Luego de llorar un poco y darme cuenta que debo decirle a las personas a mi alrededor cuánto las amo, estoy lista para hablarles sobre la película Five Feet Apart. Como ya te tuviste que haber dado cuenta, es una película que nos narra la historia de amor de dos jóvenes que están enfermos, que desde pequeños se la pasan en un hospital porque pueden morir en cualquier momento, que se enamoran. Qué cruel se lee eso, ¿verdad?

Les explico con más calma: cuenta la historia de Stella y Will, dos jóvenes que padecen de fibrosis quística y están ingresados en un hospital buscando la oportunidad de mejorar. Ambos son muy diferentes, pero logran enamorarse aunque estar juntos signifique morir en cualquier momento. Así que Stella pone en práctica la regla de estar siempre a cinco pies de distancia para no contagiarse.

Stella es una chica que ha aprendido a vivir con su enfermedad y espera pacientemente que algún día llegue su transplante de pulmones. Es bonita, positiva, controladora y enseña lo que pasa todos los días con su enfermedad a través de su canal de Youtube. Por otro lado, Will es un chico apuesto, artista, que no le hace caso a las indicaciones médicas, que no respeta su tratamiento y que, como sabe que va a morir en cualquier momento, no le importa nada.

No soy doctora, pero cuando se padece de esa enfermedad, aunque suene ilógico, puedes estar acompañado de personas que no la padezcan pues no hay riesgo de contraer infecciones. Sin embargo, el estar junto o muy cerca a una persona que tenga también esta enfermedad se puede convertir en un arma de doble filo. Por eso la relación de los protagonistas es una imposible.

Volviendo al tema, les decía que lloré. Y aunque no lloré en toda la película, mi corazón se achicaba y sufría cada cierto momento. Sí, esta bien, cuenta una historia de amor imposible, que puede ser predecible, pero cuando sabes cómo contar una historia, eso verdaderamente no importa. ¡Un punto para Five Feet Apart! Además no es un amor imposible porque son de distintas clases sociales o porque su familia no los quiere juntos; hay una base científica donde apoyarse para contar esta maravillosa historia.

Esta pelicula fue dirigida por Justin Baldoni, quien hizo un excelente trabajo. Los actores principales, Haley Lu Richarson, Cole Sprouse y Moises Arias, son los que hacen que esta película sea mucho más que la explicación de la sipnósis. Nos hacen transportarnos hasta su propia piel y le podemos creer que realmente sufren todos los días al poder ver sus cicatrices y lo grave que se ponen en ocaciones.

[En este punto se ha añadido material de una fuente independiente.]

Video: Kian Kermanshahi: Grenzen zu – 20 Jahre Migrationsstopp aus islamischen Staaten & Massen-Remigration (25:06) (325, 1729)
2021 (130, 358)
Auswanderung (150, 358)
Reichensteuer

Algo bueno de esta historia es que no es ese típico amor que se ve en otras películas. Es un amor que realmente nace, porque ellos no pueden verse siempre, no pueden tocarse, ni agarrarse las manos, no pueden besarse o dormir en los hombros de cada cual. Es un amor que nace poco a poco y nosotros podemos entender y creer eso mientras vemos a estos jóvenes en la pantalla grande.

Este largometraje es uno delicado, bonito, cuidado y habla sobre una enfermedad que casi nadie conoce: la fibrosis quística. Además de darnos esa historia de amor entre dos jóvenes enfermos, nos enseña lo que puede pasar cuando NO seguimos las indicaciones médicas que tanto trabajo nos dan. Porque lo acepto, nunca le hacemos caso a los doctores del todo.

Es una película que deben disfrutar aunque no les guste el tema del romance o las historias cursis. Es una película que nos recuerda dónde estamos, lo agradecidos que debemos ser y que nos ayuda a darnos cuenta de muchas cosas en nuestras vidas. Sobre todo, el mensaje final.